You can use the decorators @priormethod
and @posteriormethod
to provide
different implementations for the prior and posterior.
These decorators will also automatically instantiate the model, so there is
no need for an additional @instancemethod
.
Example:
from probmods import Model, priormethod, posteriormethod
class MyModel(Model):
def __prior__(self):
pass
def __condition__(self):
pass
@priormethod
def sample(self):
return "sample from the prior"
@posteriormethod
def sample(self):
return "sample from the posterior"
>>> model = MyModel()
>>> model.sample()
'sample from the prior'
>>> model.condition().sample()
'sample from the posterior'
Important note:
The decorators @priormethod
and @posteriormethod
should always be the
outermost ones.
Transformed
The package offers an implementation of one model: Transformed
.
Transformed
takes an existing model and transforms the output of the model,
e.g., to deal with positive data or to normalise data.
Example:
model = Transformed(
tf.float32,
GPModel(1, 1, 1e-2),
transform="normalise+positive",
)
The first argument tf.float32
indicates the data type of the parameters
that you would like to use.
Transformed
then automatically creates a variable container and assigns
it to model.vs
.
The second and third arguments are the model to transform and the specification
of the transform.
The following transformations are possible:
Transformation | Description |
---|---|
"normalise" | Subtract the mean and divide by the standard deviation. The mean to subtract and the standard deviation to divide by are computed from the data to which the transform is first applied; these values are then remembered. |
"positive" | Perform a log-transform. This is handy for positive data. |
"squishing" | Perform a transform which suppresses tails.

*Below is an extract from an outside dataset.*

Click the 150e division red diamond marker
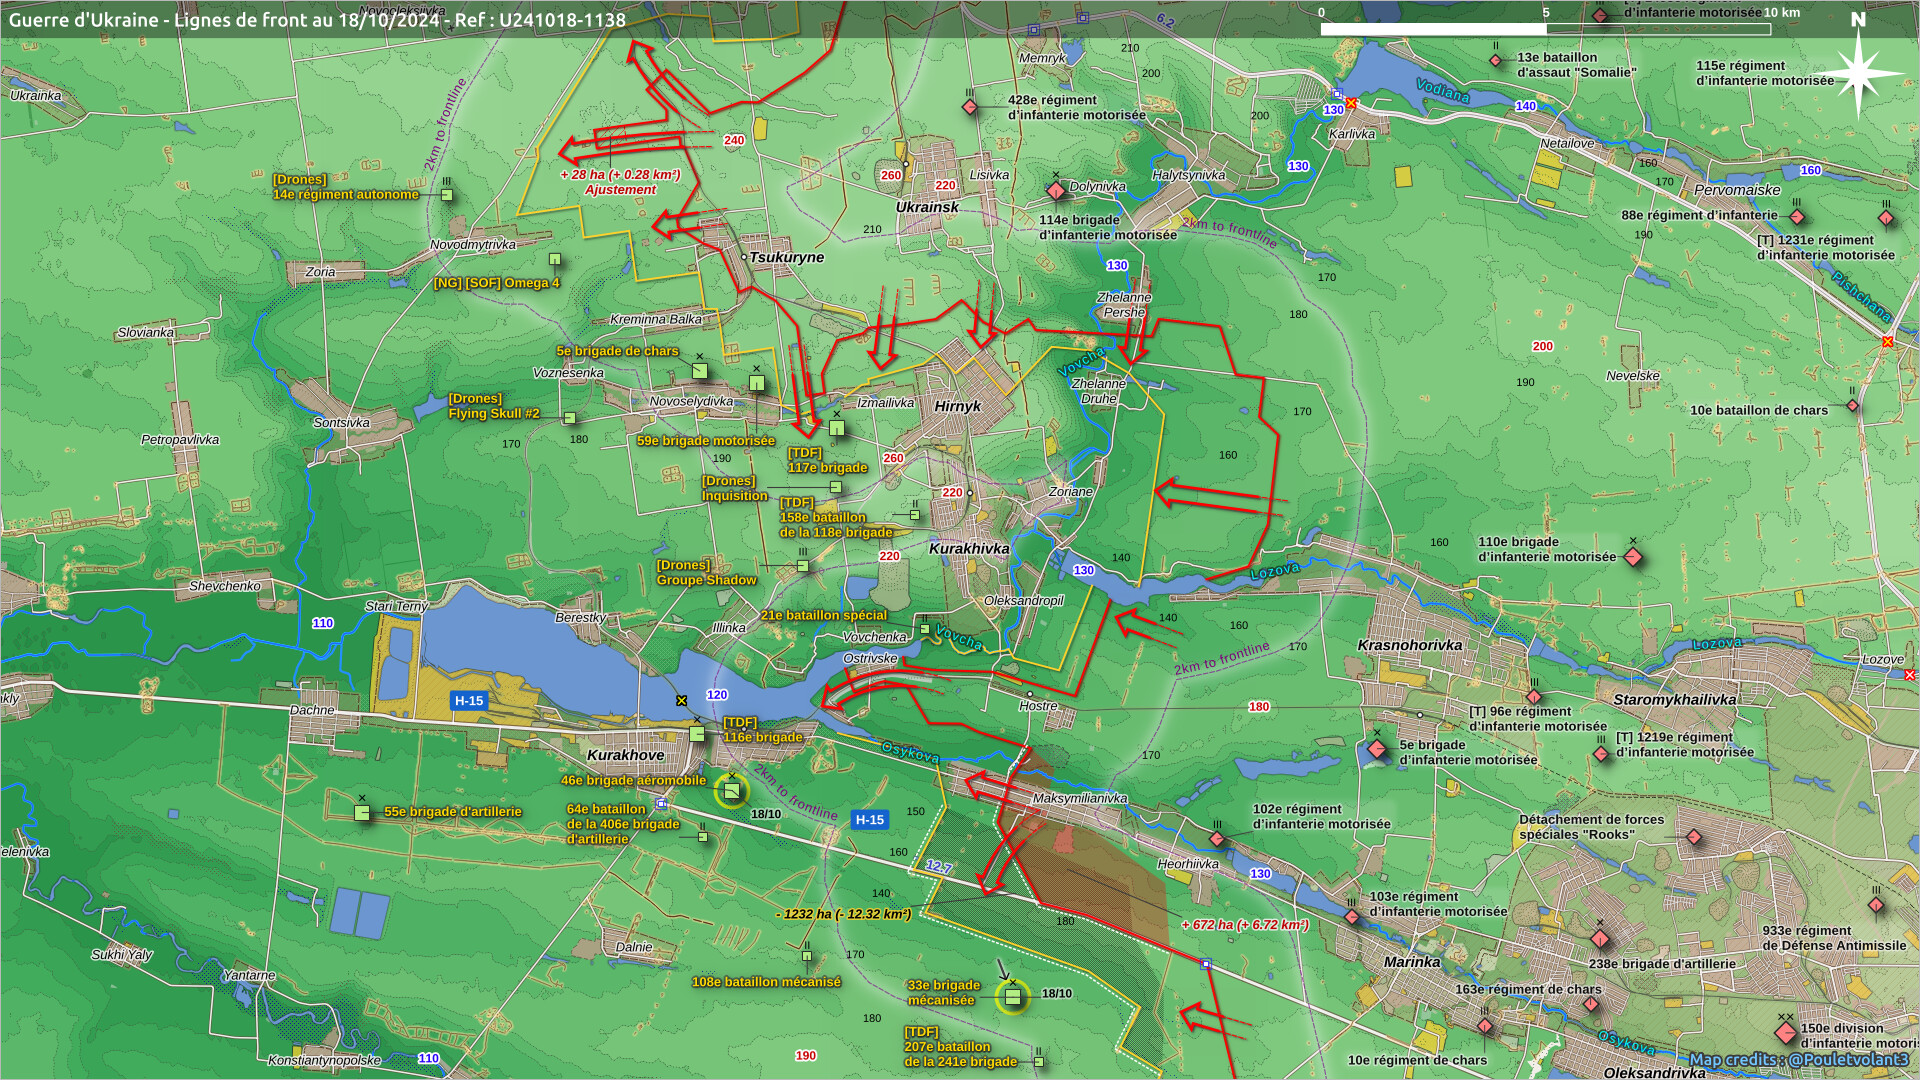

This is handy for heavy-tailed data. |
You can combine transforms by joining the strings with a ,
or +
.
For example, "normalise+positive"
first applies a log-transform and then
normalises the data.
For a more detailed description of, please see
probmods.bijection.parse
.
Finally, the optional keyword argument learn_transform
can be set to True
or False
(default) which specifies whether the parameters of the data
transform should be learned.
Model Fitting
To fit a model, you can just call model.fit(x, y)
.
The default implementation simply maximises model.logpdf(x, y)
.
See probmods.model.fit
for a description of the arguments to fit
.
If you want to provide a custom fitting procedure for your model,
then you can implement a method for fit
:
from probmods import fit
@fit.dispatch
def fit(model: GPModel, x, y):
... # Custom fitting procedure.
Note that this will only apply to model
s which are of the type GPModel
.
For example, this will not apply to Transformed(dtype, GPModel(...))
.
To implement a fitting procedure for a transformed version of GPModel
, the
following is possible:
from probmods import fit, Transformed
@fit.dispatch
def fit(model: Transformed[GPModel], x, y):
... # Custom fitting procedure.
Automatic Model Tests
The function probmods.test.check_model
can be used to perform some basic
assertions on a model.
See the documentation for more details.